Die Neugeborenen-Medizin hat in den vergangenen Jahren und Jahrzehnten grosse Fortschritte gemacht. So lag die Überlebenschancen von Frühchen die nach 28 Schwangerschaftswochen in Deutschland zur Welt kamen in den 1980er Jahren gerade einmal bei zehn Prozent. Mittlerweile sind es 97 Prozent, wie der Leiter der Fuldaer Kinderklinik, Reinald Repp, sagte.

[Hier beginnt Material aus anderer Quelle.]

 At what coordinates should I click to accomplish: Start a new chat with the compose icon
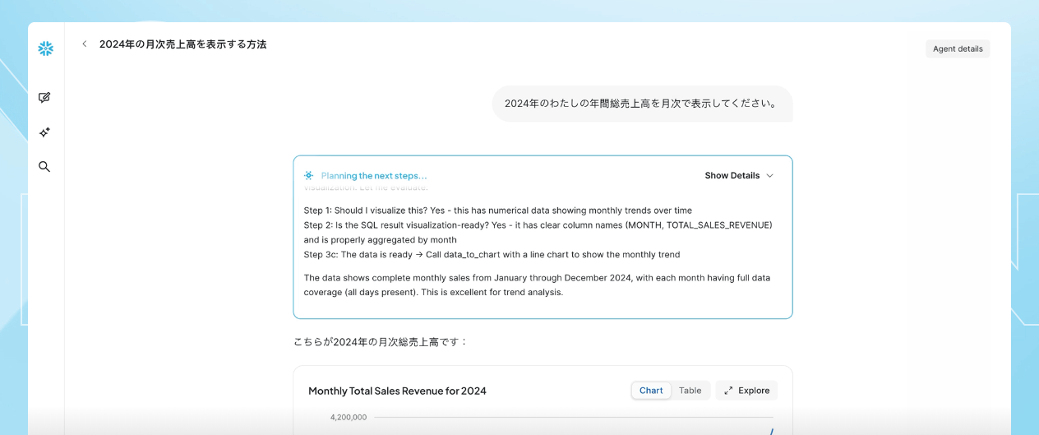pyautogui.click(x=44, y=97)
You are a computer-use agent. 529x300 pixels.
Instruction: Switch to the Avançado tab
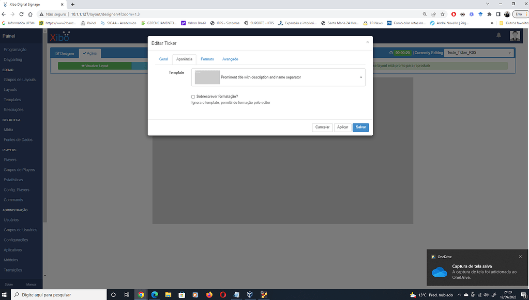pos(231,59)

Die Gesellschaft für Neonatologie und pädiatrische Intensivmedizin (GNPI) verweist auf eine Studie aus 27 OECD-Ländern in den Jahren 2000 bis 2017: Wer mit 22 Wochen geboren wurde, hat eine Überlebenschance von 24 Prozent. Bei 23 Wochen liegt sie bei 38 Prozent, bei 24 Wochen bei 60 Prozent und bei 25 Wochen bei 76 Prozent. Frühchen aus der 22. Wochen haben zu 61 Prozent schwere Erkrankungen danach. In der 23. Woche liegt diese Wahrscheinlichkeit bei 50 Prozent.